Alex Hogendoorn – February 22, 2026
Fasting is the honest, embodied cry of empty people who refuse illusion and turn to the Lord as their only hope.
Picking up on the theme of mourning from last week, Joel calls the people to fast. Not as a diet or a spiritual productivity technique, but as physical, natural, honest response to catastrophe — like the gut-level revulsion toward food when we receive devastating news. Joel's call to "consecrate a fast" is explored through three dimensions: fasting as *refusal* (rejecting the false comforts and illusions that numb us to reality), fasting as *epiphany* (asking the Spirit to make what we know in our heads a felt, embodied reality), and fasting as *solidarity* (standing alongside a groaning creation in shared hunger directed toward God).
The sermon then connects fasting to the cross and the "Day of the Lord," arguing that both are terrifying and joyful for the same reason: they expose every lie and illusion we've built around ourselves. Just as Jesus refused to shortcut his wilderness hunger or escape the cross, fasting trains us to see clearly. It strips away filters until the "brutality and beauty" of the cross become visible. Ultimately, fasting is framed as the posture of salvation: empty hands, open mouth, nothing left to rely on but God. The preacher closes with a Lenten invitation for the congregation to "stop" — to set down whatever keeps them numb, and in that emptiness, to cry out to the Lord who alone can fill them.

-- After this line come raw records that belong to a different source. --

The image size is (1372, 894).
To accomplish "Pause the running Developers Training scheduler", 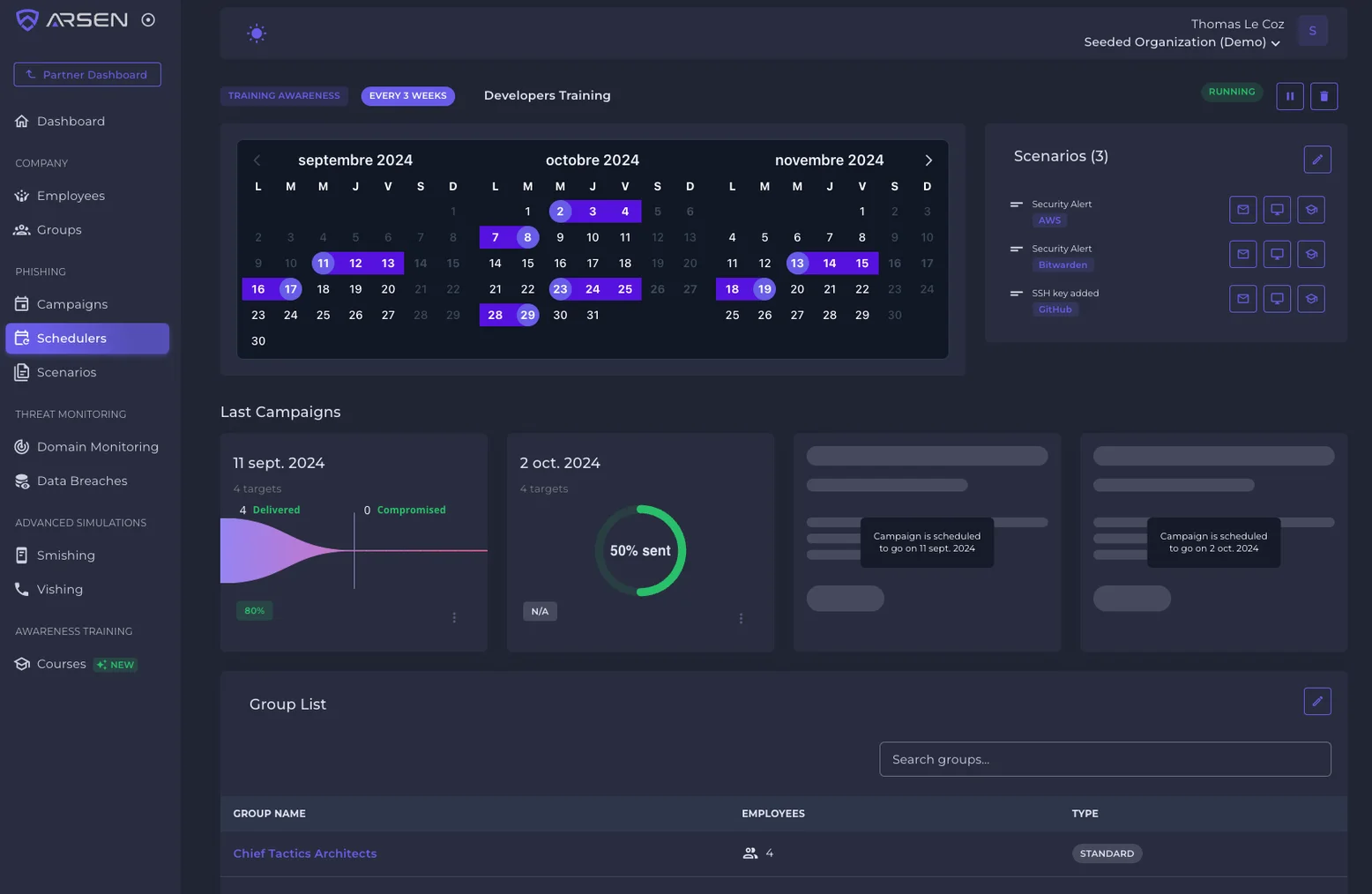I will [1290, 96].
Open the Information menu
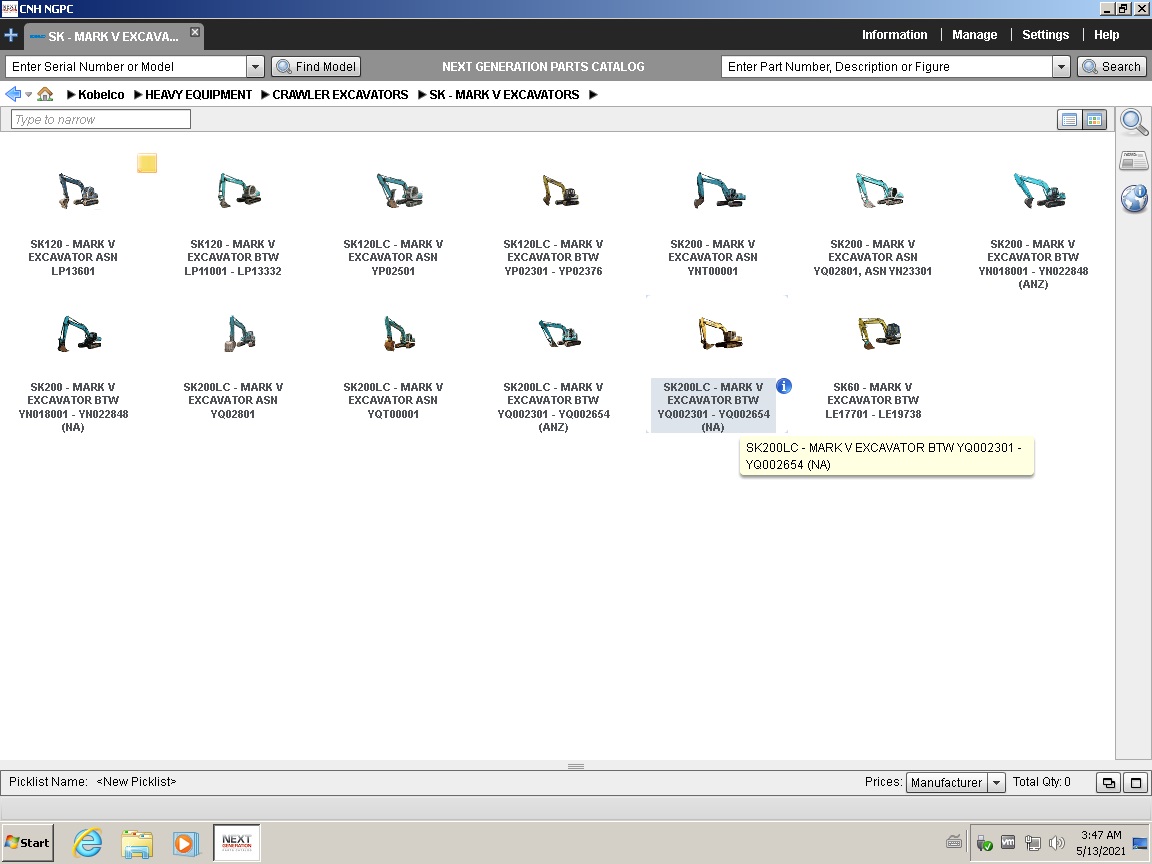 pyautogui.click(x=894, y=35)
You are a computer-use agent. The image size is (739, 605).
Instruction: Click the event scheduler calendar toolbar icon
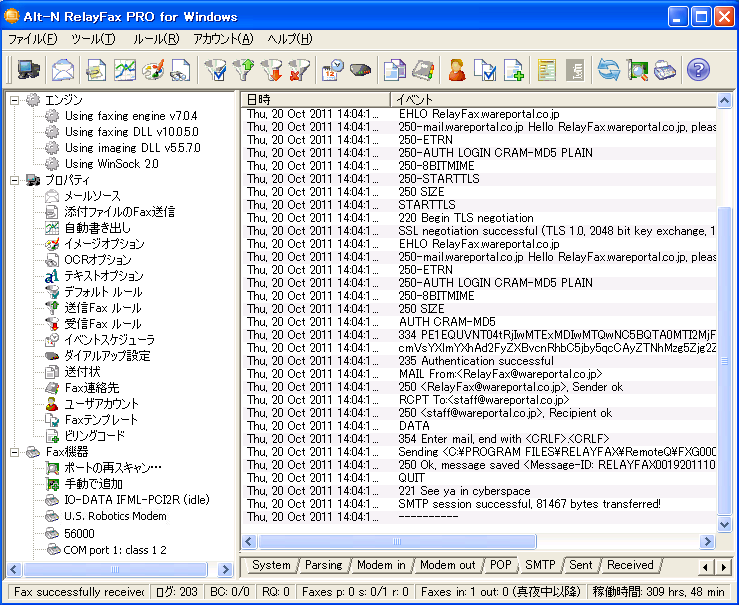click(332, 70)
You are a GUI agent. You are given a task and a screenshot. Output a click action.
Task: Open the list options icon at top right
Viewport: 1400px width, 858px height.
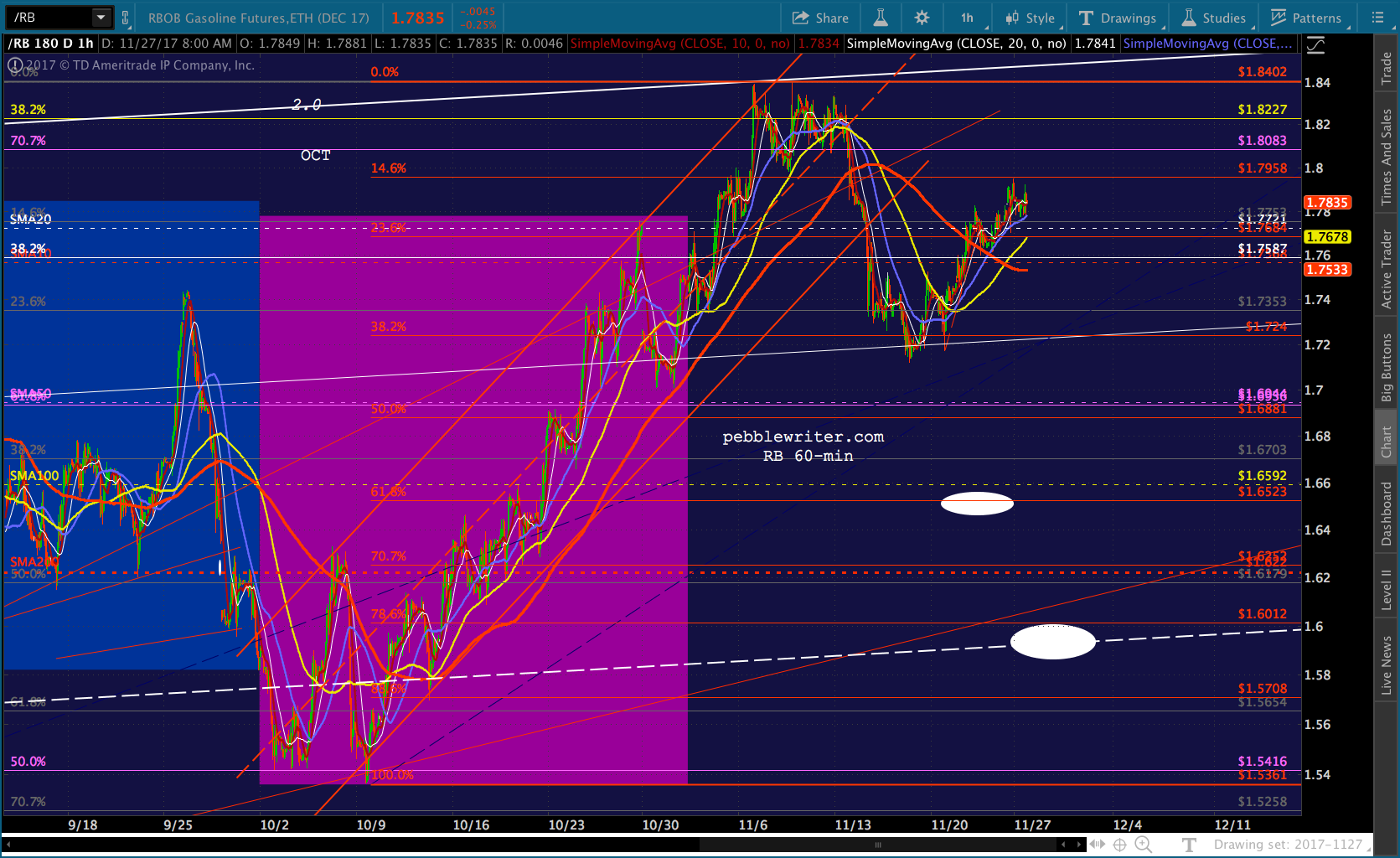[x=1377, y=18]
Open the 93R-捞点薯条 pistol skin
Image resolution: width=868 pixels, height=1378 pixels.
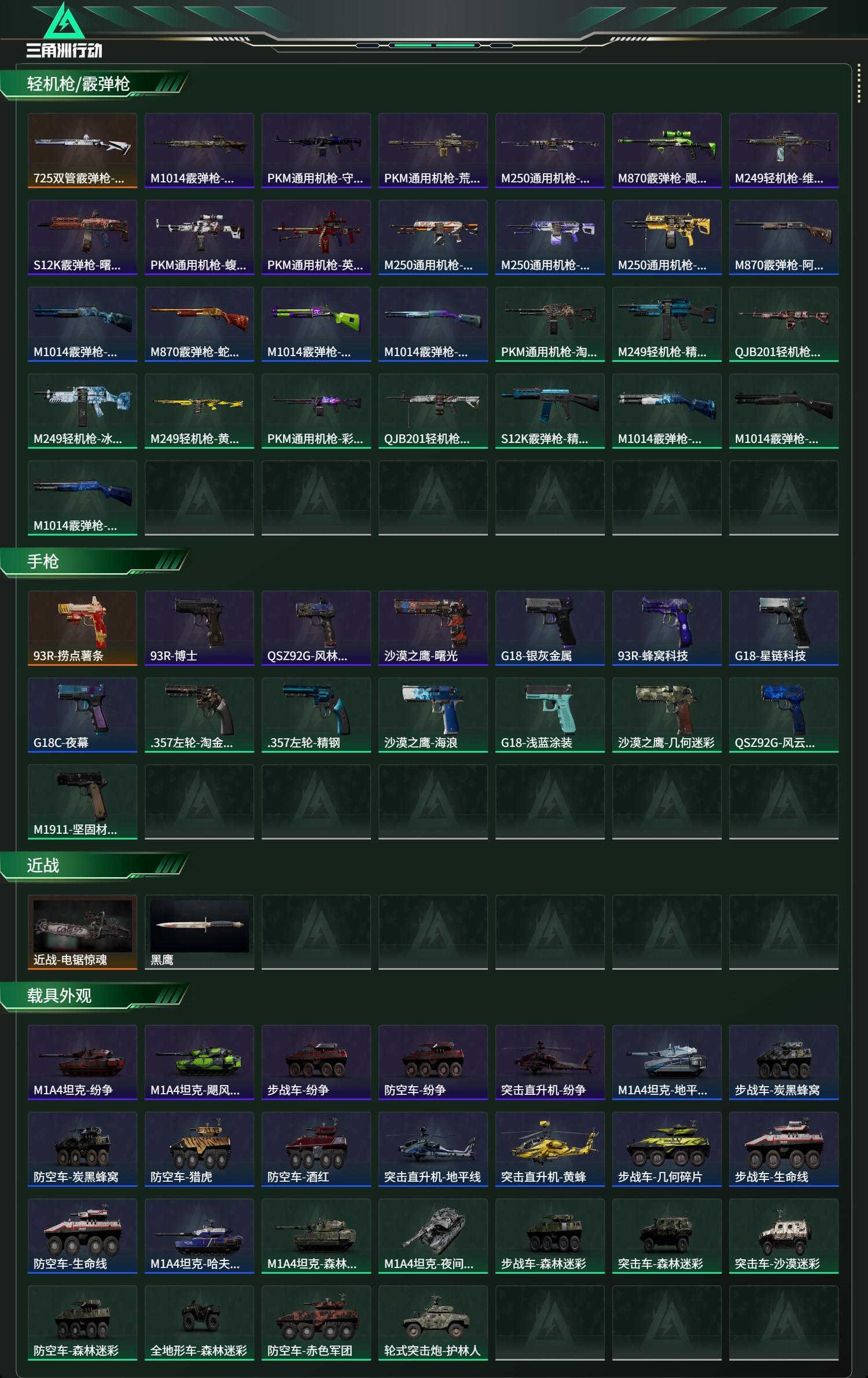point(83,628)
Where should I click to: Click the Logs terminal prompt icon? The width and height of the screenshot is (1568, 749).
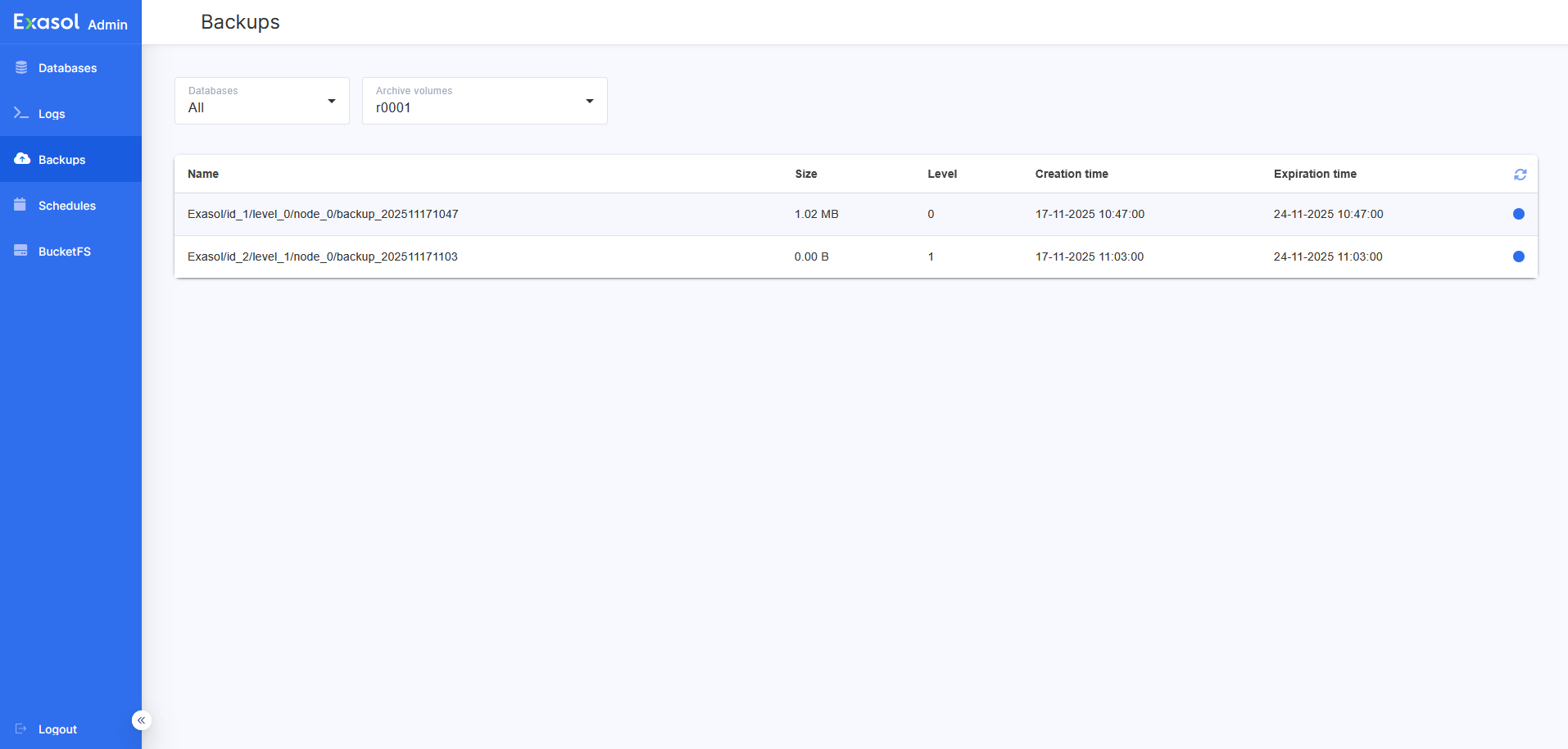[x=21, y=113]
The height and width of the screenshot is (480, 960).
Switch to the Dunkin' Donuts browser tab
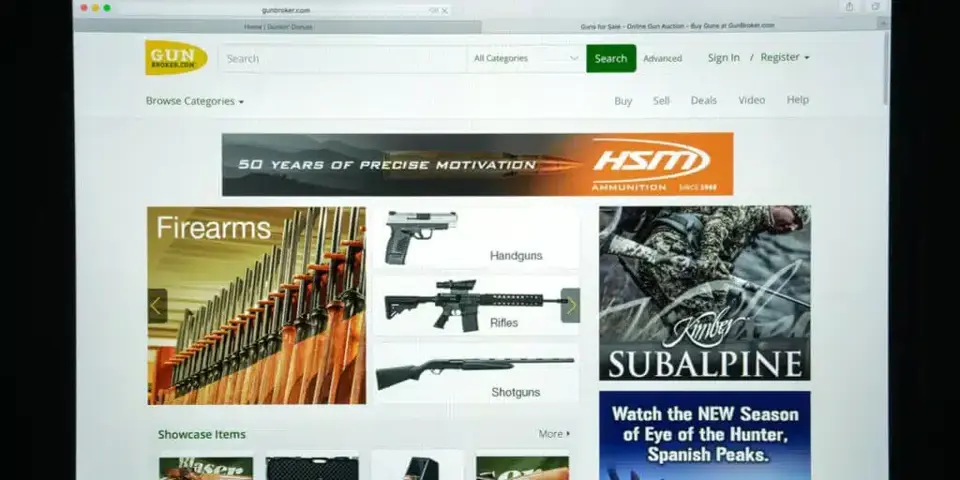(277, 27)
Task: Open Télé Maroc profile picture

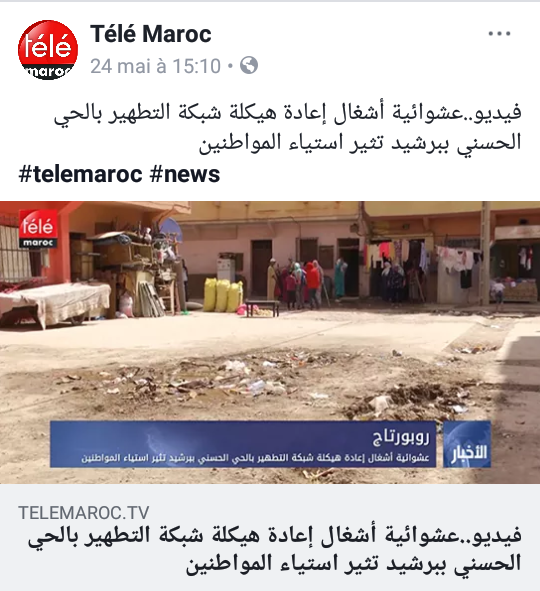Action: (x=48, y=50)
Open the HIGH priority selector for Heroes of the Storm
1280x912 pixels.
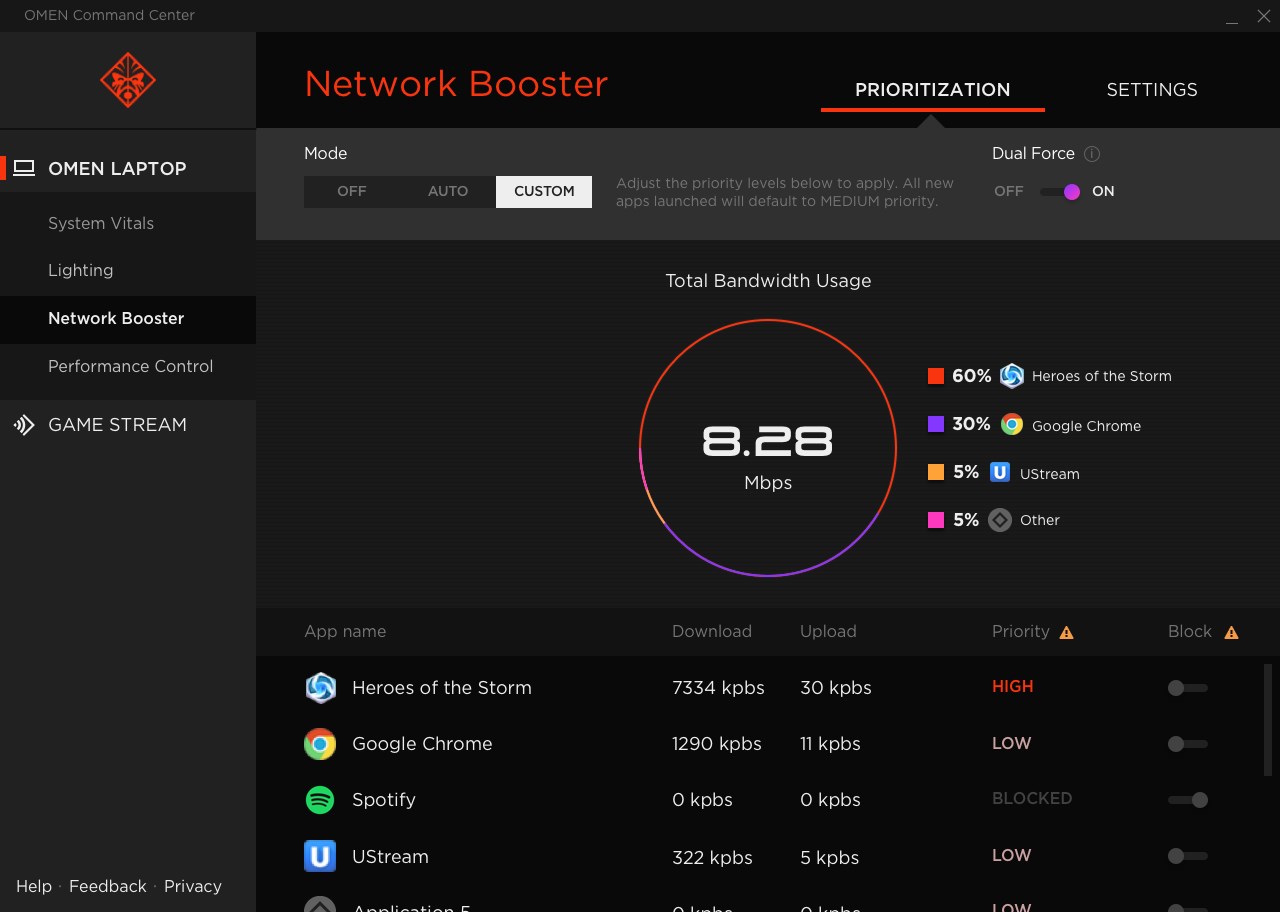tap(1012, 687)
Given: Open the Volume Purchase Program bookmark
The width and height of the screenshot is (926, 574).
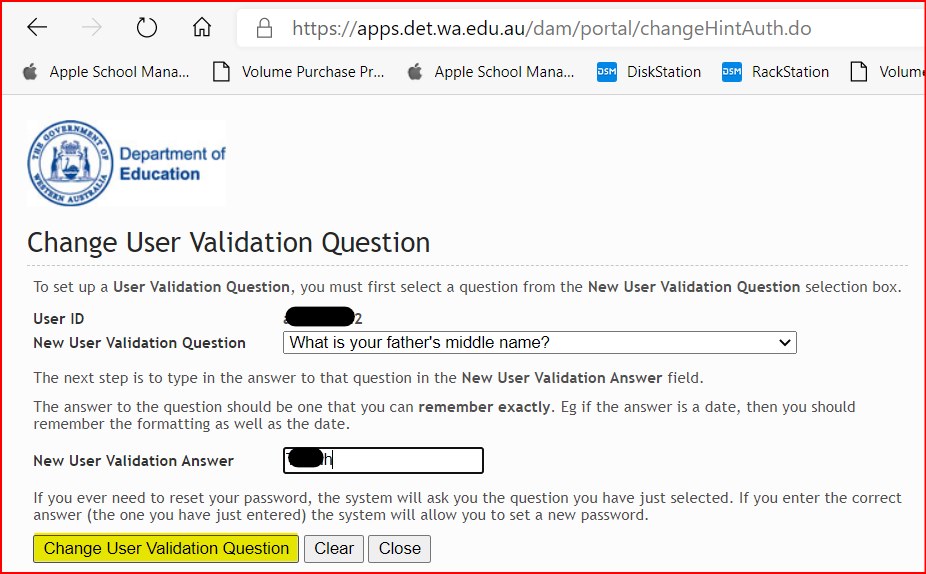Looking at the screenshot, I should [x=299, y=72].
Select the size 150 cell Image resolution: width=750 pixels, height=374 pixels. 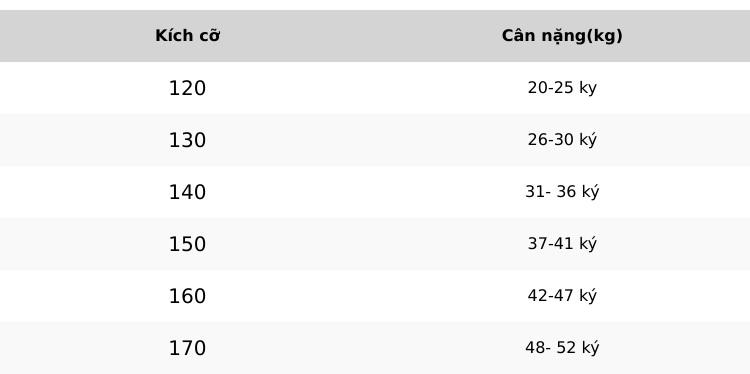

Ask the Spirit to speak through the word and to lead your time together.
Read Joel 1:13–20 (ESV) aloud together.
God Revealed
In this passage and in the sermon, what do we learn about God’s character in the Day of the Lord? How does seeing God as utterly true—one who exposes illusion but also invites us to cry out—shape your understanding of him?
Humanity Mirrored
Where do you see yourself in this text? In what ways are we tempted to numb ourselves with comfort, distraction, or false assurance instead of facing truth and calling on the Lord?
Gospel-Centered Vision
How does fasting point us to the cross of Christ?
Transformed Living
What might it look like, practically, to “consecrate a fast” in this season—not to impress God, but to remove insulation and seek him honestly?
Sharing and Witness
Who around you is quietly groaning, and how might your own honesty before God make you more present to them?